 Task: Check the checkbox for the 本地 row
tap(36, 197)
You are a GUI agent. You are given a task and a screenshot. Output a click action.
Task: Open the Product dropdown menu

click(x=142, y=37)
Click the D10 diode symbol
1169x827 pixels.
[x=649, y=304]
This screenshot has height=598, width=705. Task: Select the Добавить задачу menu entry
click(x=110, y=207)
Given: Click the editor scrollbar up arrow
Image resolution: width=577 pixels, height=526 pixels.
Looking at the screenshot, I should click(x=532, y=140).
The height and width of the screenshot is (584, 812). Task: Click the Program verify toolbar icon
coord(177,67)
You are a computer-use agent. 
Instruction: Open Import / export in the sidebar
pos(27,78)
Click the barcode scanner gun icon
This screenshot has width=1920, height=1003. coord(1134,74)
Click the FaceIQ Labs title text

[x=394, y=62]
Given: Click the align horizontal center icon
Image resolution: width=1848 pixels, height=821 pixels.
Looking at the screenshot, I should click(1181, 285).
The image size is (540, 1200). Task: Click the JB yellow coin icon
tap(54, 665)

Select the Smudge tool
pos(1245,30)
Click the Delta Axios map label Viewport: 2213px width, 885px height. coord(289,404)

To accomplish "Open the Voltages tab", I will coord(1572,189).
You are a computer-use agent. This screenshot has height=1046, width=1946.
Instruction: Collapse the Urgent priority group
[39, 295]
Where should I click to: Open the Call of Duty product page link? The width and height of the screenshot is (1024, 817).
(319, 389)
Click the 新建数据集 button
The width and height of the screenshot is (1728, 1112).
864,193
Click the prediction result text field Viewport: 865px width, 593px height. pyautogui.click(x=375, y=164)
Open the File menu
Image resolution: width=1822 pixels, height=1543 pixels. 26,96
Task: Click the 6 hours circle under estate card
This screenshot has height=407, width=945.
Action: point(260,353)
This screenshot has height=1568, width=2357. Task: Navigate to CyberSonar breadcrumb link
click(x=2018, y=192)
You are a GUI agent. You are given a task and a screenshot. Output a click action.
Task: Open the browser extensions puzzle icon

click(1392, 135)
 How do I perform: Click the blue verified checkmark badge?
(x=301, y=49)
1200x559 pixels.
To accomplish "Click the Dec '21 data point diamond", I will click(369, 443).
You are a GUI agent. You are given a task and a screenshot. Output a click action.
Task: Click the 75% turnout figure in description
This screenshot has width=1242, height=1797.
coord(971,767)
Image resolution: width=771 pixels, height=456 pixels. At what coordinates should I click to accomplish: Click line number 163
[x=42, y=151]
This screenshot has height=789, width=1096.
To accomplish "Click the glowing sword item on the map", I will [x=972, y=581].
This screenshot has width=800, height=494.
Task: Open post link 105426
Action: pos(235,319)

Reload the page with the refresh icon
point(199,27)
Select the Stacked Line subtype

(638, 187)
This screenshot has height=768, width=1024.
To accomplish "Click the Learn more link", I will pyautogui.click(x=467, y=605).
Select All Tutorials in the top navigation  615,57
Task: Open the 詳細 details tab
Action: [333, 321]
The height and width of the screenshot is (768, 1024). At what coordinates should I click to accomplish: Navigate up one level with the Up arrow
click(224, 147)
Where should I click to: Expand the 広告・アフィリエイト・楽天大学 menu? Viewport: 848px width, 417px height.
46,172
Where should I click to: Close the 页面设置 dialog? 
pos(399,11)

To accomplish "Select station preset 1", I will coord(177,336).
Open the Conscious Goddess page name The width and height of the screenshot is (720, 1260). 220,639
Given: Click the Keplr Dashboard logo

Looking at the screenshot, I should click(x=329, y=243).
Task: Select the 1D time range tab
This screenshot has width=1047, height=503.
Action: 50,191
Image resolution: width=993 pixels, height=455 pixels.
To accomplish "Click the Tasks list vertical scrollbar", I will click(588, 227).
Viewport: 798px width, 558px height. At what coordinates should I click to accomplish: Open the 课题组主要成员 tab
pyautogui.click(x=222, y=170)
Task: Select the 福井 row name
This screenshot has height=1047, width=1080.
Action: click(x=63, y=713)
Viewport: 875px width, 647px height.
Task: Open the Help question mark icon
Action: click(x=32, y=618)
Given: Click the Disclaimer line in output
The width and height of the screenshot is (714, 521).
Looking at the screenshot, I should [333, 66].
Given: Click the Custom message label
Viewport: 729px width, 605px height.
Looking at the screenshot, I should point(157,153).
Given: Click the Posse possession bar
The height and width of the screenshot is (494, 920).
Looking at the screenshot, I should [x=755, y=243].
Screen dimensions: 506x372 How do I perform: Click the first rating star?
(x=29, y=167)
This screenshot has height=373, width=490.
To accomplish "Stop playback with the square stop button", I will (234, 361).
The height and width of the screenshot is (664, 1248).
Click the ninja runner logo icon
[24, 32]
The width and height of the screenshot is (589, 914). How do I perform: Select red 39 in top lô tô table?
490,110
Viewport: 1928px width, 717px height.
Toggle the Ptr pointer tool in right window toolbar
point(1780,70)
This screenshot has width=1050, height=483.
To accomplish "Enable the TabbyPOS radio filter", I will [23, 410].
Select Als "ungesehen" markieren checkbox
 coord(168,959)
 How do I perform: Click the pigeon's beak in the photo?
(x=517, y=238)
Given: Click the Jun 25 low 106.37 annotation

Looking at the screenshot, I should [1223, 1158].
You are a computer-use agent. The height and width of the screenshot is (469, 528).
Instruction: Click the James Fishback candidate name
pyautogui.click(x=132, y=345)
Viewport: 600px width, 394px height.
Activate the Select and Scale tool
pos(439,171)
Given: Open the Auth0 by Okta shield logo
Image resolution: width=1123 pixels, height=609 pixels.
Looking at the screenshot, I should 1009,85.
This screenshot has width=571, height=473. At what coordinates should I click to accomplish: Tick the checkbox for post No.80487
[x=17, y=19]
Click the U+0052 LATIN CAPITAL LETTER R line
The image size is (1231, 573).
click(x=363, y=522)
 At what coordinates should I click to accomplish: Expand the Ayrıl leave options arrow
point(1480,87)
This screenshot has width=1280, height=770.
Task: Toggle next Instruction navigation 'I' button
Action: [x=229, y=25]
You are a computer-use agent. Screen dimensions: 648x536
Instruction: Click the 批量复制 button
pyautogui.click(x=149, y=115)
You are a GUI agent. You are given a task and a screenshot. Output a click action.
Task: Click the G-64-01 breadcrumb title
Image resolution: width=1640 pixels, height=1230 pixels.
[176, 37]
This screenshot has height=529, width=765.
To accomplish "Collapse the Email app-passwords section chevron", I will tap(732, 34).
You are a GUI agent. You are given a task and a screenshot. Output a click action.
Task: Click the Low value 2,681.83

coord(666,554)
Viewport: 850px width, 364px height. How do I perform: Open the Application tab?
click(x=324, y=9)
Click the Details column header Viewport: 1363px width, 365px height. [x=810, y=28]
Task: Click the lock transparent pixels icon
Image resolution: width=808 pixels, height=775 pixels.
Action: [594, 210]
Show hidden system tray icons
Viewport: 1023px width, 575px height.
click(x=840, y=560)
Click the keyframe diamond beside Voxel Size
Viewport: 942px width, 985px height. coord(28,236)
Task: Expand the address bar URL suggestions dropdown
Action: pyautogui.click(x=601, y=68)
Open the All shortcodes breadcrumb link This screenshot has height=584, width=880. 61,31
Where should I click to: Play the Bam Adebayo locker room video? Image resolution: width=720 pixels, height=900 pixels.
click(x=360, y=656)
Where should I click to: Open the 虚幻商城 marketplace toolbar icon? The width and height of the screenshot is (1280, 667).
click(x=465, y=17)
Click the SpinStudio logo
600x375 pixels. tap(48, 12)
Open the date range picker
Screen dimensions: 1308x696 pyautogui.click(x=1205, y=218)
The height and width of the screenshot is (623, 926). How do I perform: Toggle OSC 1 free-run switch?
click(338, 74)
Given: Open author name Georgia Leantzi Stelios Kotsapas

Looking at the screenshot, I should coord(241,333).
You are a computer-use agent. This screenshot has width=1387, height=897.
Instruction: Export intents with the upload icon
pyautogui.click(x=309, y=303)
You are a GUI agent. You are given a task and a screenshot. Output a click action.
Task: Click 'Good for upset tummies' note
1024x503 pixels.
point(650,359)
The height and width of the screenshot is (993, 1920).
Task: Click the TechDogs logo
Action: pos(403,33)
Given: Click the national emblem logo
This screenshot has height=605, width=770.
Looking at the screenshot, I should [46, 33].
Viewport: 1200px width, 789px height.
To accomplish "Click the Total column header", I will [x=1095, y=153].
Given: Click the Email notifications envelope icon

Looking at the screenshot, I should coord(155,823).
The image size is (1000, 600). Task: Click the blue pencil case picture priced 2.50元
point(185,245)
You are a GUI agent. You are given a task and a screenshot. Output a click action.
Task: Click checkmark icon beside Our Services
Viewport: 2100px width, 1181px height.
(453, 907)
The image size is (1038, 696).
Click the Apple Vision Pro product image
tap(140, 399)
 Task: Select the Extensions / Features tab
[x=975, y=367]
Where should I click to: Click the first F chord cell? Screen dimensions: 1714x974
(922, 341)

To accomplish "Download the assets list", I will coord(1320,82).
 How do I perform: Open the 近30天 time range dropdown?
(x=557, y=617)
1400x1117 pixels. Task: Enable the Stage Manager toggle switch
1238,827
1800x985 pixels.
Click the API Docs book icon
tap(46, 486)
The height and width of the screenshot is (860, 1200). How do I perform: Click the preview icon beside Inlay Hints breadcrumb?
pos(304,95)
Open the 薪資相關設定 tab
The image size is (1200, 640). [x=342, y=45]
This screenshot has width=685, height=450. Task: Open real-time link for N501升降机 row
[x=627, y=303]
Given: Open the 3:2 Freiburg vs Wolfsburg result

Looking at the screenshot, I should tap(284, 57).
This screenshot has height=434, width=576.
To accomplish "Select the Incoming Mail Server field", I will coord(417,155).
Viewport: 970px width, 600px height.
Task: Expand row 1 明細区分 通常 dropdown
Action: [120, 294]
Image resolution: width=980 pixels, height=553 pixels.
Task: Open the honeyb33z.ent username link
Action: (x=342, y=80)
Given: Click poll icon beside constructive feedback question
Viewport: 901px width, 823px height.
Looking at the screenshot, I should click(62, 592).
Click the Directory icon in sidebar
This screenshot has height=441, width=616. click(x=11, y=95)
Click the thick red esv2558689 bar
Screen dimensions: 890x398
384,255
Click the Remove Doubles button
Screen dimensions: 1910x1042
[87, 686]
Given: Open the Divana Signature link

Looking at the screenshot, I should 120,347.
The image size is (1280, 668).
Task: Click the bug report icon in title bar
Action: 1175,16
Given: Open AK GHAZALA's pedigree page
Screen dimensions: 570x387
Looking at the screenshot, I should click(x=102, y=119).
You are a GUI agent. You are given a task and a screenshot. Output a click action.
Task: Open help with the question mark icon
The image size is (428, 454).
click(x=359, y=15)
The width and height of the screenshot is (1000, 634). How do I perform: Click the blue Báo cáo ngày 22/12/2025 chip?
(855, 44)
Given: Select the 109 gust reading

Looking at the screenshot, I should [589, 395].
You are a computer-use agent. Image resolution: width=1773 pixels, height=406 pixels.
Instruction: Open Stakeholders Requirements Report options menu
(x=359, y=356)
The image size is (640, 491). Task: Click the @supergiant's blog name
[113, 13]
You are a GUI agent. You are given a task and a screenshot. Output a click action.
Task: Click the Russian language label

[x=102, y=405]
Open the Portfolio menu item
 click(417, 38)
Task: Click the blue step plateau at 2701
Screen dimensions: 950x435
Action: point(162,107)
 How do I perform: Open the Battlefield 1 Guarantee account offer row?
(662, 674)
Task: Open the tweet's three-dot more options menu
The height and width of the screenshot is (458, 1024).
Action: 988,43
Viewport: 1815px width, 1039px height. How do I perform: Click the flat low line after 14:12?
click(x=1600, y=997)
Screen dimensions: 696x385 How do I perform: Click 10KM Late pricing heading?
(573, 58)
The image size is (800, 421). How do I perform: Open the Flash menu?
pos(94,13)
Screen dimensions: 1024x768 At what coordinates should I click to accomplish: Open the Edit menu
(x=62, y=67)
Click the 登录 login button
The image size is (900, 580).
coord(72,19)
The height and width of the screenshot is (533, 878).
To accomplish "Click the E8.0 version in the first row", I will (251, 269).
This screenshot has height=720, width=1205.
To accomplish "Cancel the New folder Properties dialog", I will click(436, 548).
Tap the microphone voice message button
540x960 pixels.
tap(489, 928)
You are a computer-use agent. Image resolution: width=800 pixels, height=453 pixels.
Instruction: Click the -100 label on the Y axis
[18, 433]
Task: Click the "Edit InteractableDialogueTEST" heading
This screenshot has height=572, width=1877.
• • • • •
ACTION ITEM: Copy out the lines of the data where the string "more" occurs.

SOLVED EXERCISE:
To accomplish "Click the Learn more link", I will pyautogui.click(x=467, y=605).
Task: Open the tweet's three-dot more options menu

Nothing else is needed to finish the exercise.